Mutant α 1 -antitrypsin Z (α 1 -ATZ) protein, which has a tendency to form aggregated polymers as it accumulates within the endoplasmic reticulum of the liver cells, is associated with the development of chronic liver injury and hepatocellular carcinoma in hereditary α 1 -antitrypsin (α 1 -AT) deficiency. Previous studies have suggested that efficient intracellular degradation of α 1 -ATZ is correlated with protection from liver disease in α 1 -AT deficiency and that the ubiquitin-proteasome system accounts for a major route, but not the sole route, of α 1 -ATZ disposal. Yet another intracellular degradation system, autophagy, has also been implicated in the pathophysiology of α 1 -AT deficiency. To provide genetic evidence for autophagy-mediated disposal of α 1 -ATZ, here we used cell lines deleted for the Atg5 gene that is necessary for initiation of autophagy. In the absence of autophagy, the degradation of α 1 -ATZ was retarded, and the characteristic cellular inclusions of α 1 -ATZ accumulated.

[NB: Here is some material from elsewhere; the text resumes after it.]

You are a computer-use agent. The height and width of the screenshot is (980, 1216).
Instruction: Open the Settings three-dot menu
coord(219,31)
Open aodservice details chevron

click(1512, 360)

In wild-type cells, colocalization of the autophagosomal membrane marker GFP-LC3 and α 1 -ATZ was observed, and this colocalization was enhanced when clearance of autophagosomes was prevented by inhibiting fusion between autophagosome and lysosome. By using a transgenic mouse with liver-specific inducible expression of α 1 -ATZ mated to the GFP-LC3 mouse, we also found that expression of α 1 -ATZ in the liver in vivo is sufficient to induce autophagy. These data provide definitive evidence that autophagy can participate in the quality control/degradative pathway for α 1 -ATZ and suggest that autophagic degradation plays a fundamental role in preventing toxic accumulation of α 1 -ATZ.